Israel Barak, Chief Information Security Officer at Cybereason, said: “The networks for critical infrastructure systems are at risk because they are old and fragile. While there has been a renewed focus recently on analysing the cyber capabilities of Iran, don’t think for a minute that state-sponsored Iranian threat groups aren’t constantly looking for vulnerabilities and entry into the networks of government agencies, contractors and enterprises.
“Taking down oil and gas, telecommunications, transportation and electricity networks has long been a priority for nation-states. It would be foolish to have a false sense of security today thinking that the defenders are stopping the attacks any more efficiently today than they were a few years ago.”
Cybereason makes the following prevention recommendations for protecting critical infrastructure networks:
- Increase organisational vigilance. Ensure security personnel are monitoring key internal security capabilities and that they know how to identify anomalous behaviour. In particular, known Iranian indicators of compromise and tactics, techniques and procedures (TTPs).

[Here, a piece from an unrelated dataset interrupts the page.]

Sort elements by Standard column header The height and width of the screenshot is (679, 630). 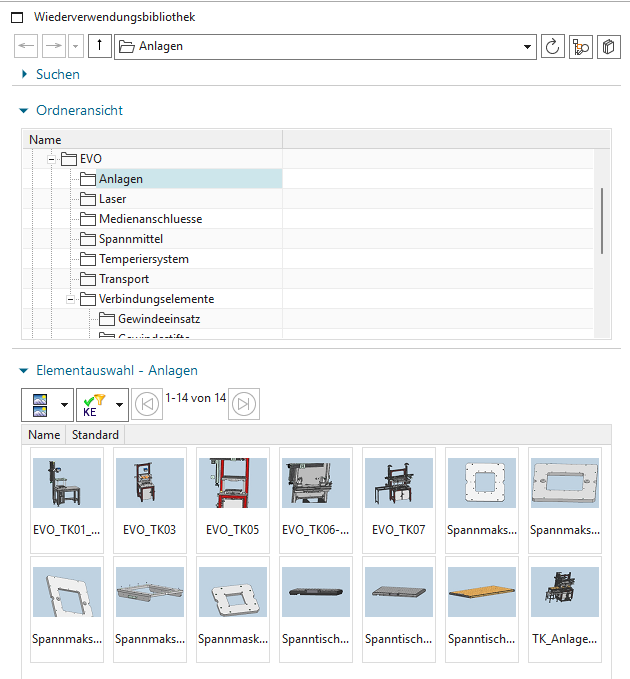click(95, 435)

- Operators of critical infrastructure networks need to operate a unified security operations centre (SOC) that provides visibility into both the IT and OT environments because nation-states and rogue attackers are looking to use IT environments as gateways into OT environments. A unified SOC allows security teams to see all the operations taking place as hackers try to move through the network.
- Threat hunting is critical. This activity looks for indicators that attackers are already in a company’s environment. Instead of waiting to react to an alert issued by a security tool, threat hunting allows defenders to detect a nation-state before they cause severe damage to a network.
- Confirm reporting processes. Ensure that personnel know how and when to report an incident.
- Exercise incident response plans. Ensure personnel are familiar with the key steps they need to take during an incident.